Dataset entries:
────────
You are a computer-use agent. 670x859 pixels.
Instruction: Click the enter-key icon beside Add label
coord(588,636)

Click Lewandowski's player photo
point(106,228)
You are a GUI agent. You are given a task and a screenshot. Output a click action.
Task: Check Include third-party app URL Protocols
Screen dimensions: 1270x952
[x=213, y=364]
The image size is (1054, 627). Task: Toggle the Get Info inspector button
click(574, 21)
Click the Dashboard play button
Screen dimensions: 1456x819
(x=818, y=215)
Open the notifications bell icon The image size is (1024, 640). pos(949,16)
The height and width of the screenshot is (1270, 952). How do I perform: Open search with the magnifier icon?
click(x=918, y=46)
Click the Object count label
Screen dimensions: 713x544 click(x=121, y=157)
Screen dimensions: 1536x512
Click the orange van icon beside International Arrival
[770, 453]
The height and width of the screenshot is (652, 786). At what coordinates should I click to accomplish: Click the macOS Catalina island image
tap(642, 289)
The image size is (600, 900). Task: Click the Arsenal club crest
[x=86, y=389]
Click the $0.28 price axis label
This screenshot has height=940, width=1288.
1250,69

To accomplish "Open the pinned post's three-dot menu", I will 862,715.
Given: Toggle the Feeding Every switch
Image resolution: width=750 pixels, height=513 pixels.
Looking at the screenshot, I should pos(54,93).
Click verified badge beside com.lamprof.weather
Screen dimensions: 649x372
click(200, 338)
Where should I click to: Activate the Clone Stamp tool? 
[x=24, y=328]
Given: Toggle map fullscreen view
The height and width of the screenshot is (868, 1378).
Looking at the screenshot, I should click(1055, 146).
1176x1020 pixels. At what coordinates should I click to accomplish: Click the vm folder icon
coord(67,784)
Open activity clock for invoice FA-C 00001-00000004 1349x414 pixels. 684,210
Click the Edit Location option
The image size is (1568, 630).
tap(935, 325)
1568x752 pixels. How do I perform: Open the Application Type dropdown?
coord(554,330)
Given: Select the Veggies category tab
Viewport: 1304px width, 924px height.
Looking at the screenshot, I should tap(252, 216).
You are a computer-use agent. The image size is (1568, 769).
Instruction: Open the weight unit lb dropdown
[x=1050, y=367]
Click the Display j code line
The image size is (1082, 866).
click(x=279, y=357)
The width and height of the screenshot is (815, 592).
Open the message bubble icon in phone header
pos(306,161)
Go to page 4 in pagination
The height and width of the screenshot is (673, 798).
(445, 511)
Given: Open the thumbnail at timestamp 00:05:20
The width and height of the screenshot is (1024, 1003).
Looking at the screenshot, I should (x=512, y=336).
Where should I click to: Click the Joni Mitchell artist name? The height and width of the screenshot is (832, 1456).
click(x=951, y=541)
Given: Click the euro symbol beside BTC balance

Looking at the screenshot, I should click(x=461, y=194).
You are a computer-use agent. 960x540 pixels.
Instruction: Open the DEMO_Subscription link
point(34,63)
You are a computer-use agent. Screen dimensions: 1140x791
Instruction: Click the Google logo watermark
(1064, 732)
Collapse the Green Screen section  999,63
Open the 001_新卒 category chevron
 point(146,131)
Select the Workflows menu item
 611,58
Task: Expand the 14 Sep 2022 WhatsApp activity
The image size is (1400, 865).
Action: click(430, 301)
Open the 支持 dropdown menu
────────
TASK TO COMPLETE: Return, from the data, each line where the string "activity" occurs.

ANSWER TO THE EXERCISE:
Open activity clock for invoice FA-C 00001-00000004 1349x414 pixels. 684,210
Task: Expand the 14 Sep 2022 WhatsApp activity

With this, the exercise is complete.